C’è una partita precisa in cui Jack Grealish è diventato un’icona, ed è il derby del marzo 2019 contro il Birmingham, in trasferta, in Championship, la seconda divisione del campionato inglese. A inizio match l’Aston Villa guadagna un calcio d’angolo, in attesa che venga battuto Grealish cammina verso il centro dell’area, le spalle al settore dei tifosi di casa. Uno di loro scavalca, corre in campo e lo aggredisce alle spalle, dandogli un pugno sulla mascella. Grealish cade a terra, l’assalitore viene fermato da steward e giocatori.

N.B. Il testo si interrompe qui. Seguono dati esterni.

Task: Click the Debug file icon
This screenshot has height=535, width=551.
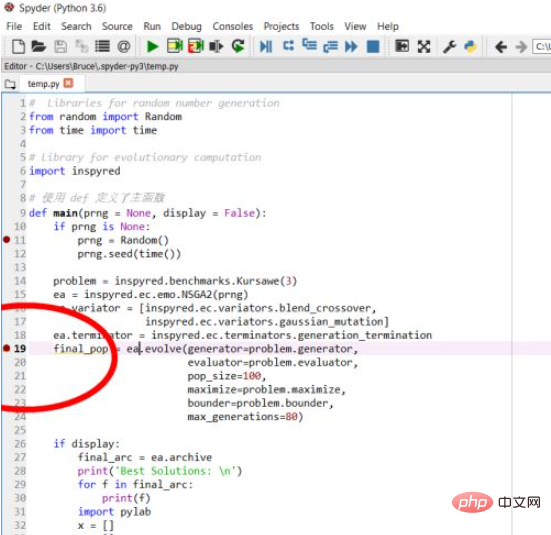Action: (x=266, y=46)
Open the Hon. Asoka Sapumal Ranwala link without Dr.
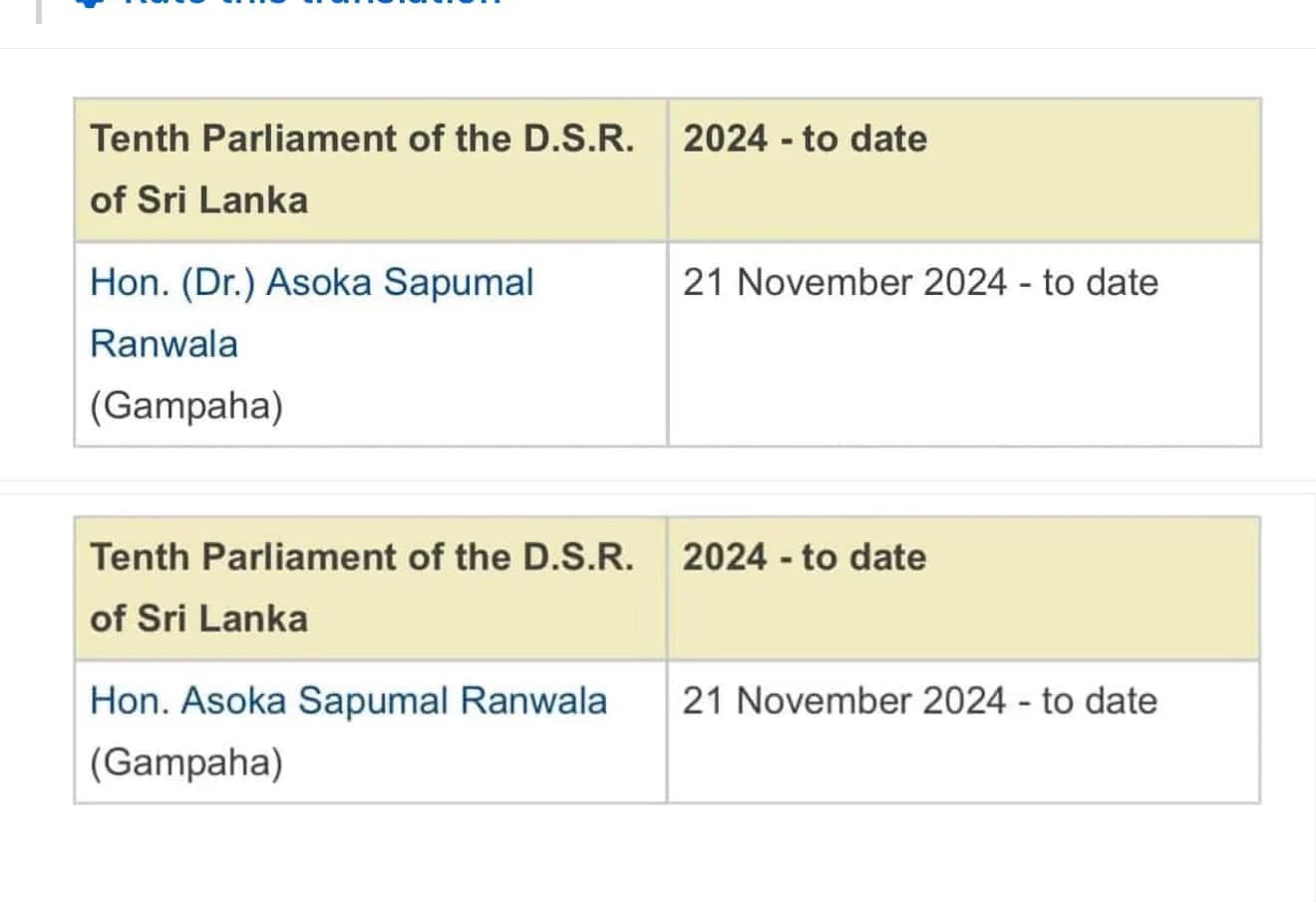The height and width of the screenshot is (903, 1316). [348, 702]
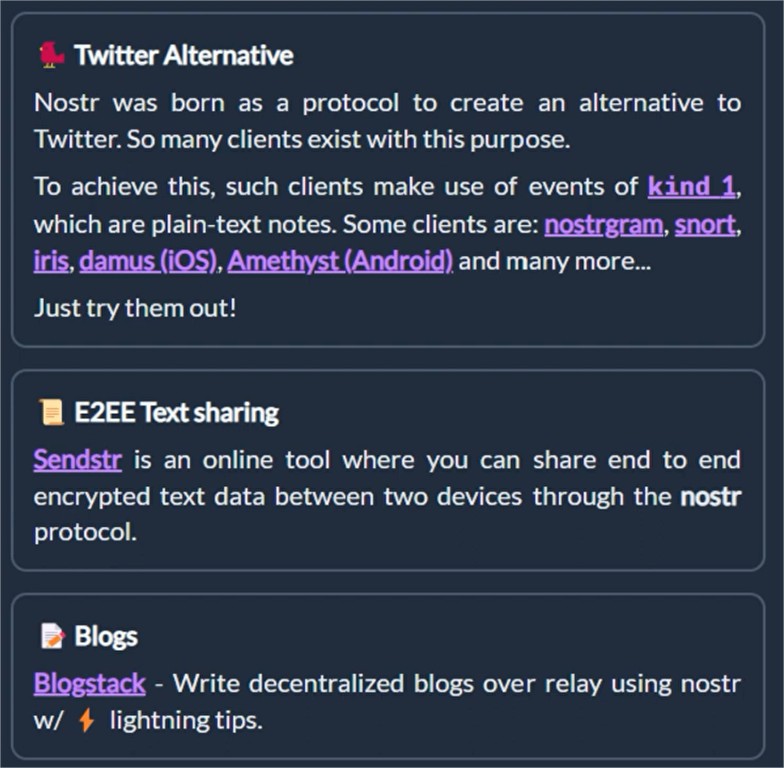Click the Blogs heading
The height and width of the screenshot is (768, 784).
tap(106, 636)
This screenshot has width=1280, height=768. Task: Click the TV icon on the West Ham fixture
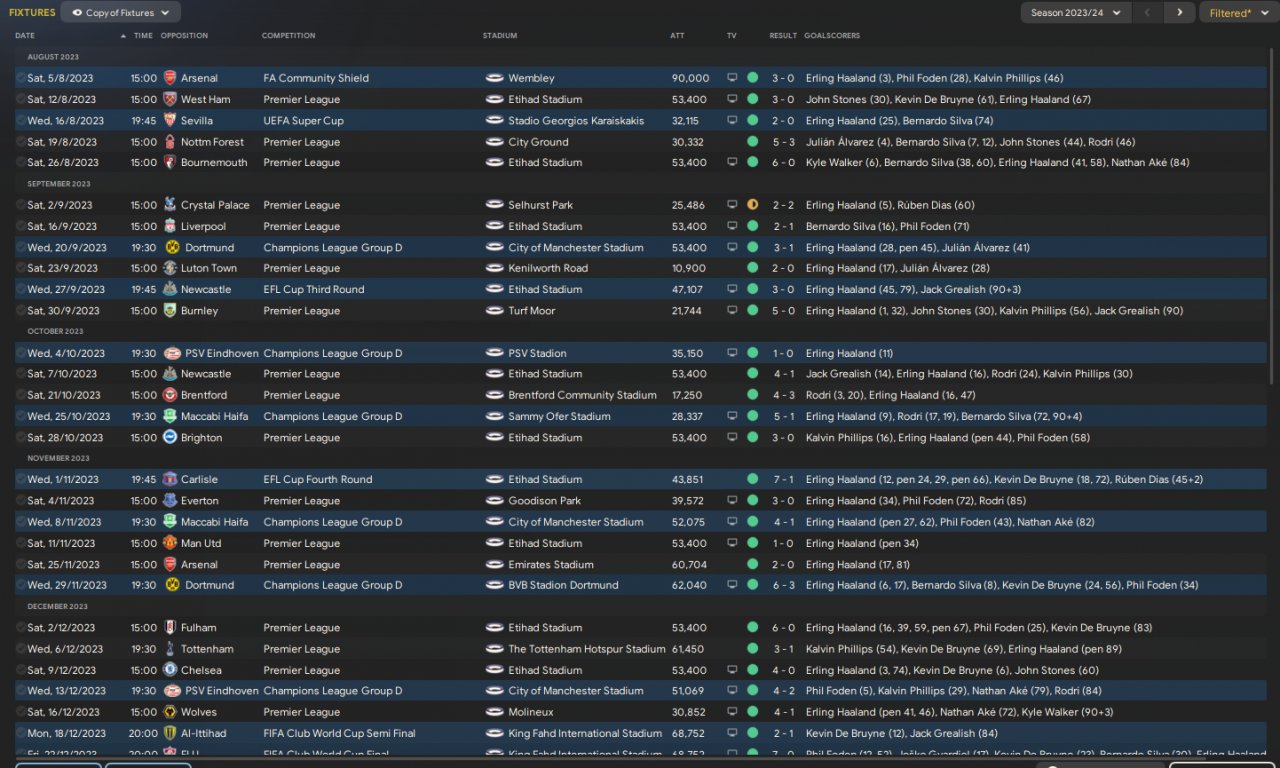point(732,100)
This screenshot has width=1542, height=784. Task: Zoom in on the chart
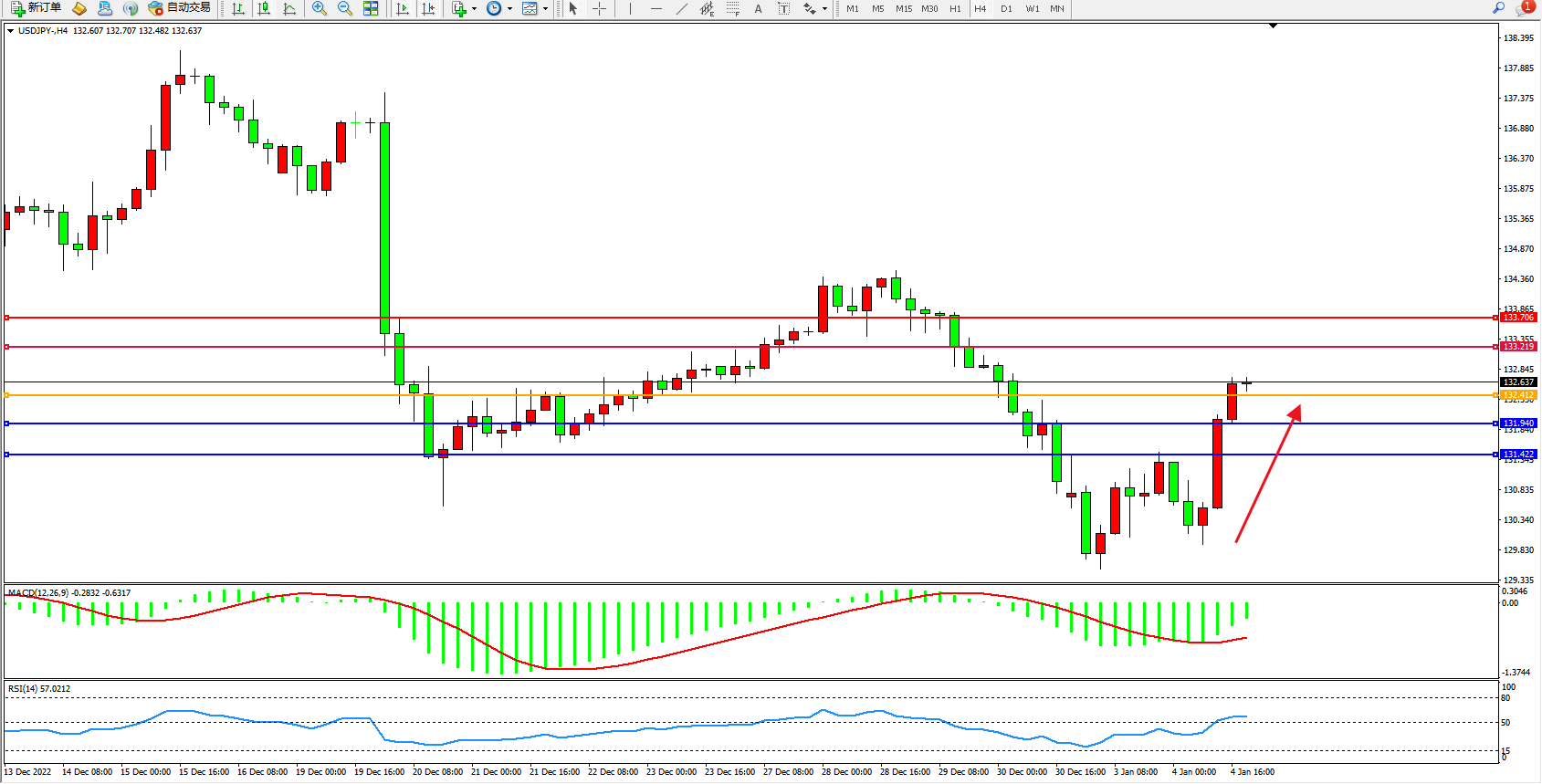tap(320, 8)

Nove calciatori su dieci sarebbero rimasti giù in preda alle convulsioni, chiedendo l’intervento dell’ambulanza e del prete per l’estrema unzione. Grealish invece si siede, ride, si alza toccandosi la bocca dolorante, dice “tutto a posto”, si mette al centro dell’area e aspetta il calcio d’angolo. Nel secondo tempo segna il gol della vittoria proprio sotto al settore dei tifosi dell’Aston Villa, e questa volta è lui a scavalcare e a buttarsi tra le braccia dei suoi fan in delirio. A fine partita dirà che è stato il giorno più bello della sua vita, che l’aggressione lo ha sorpreso ma che lui è andato avanti a fare il suo lavoro, che il suo sogno da bambino era vivere una giornata così. 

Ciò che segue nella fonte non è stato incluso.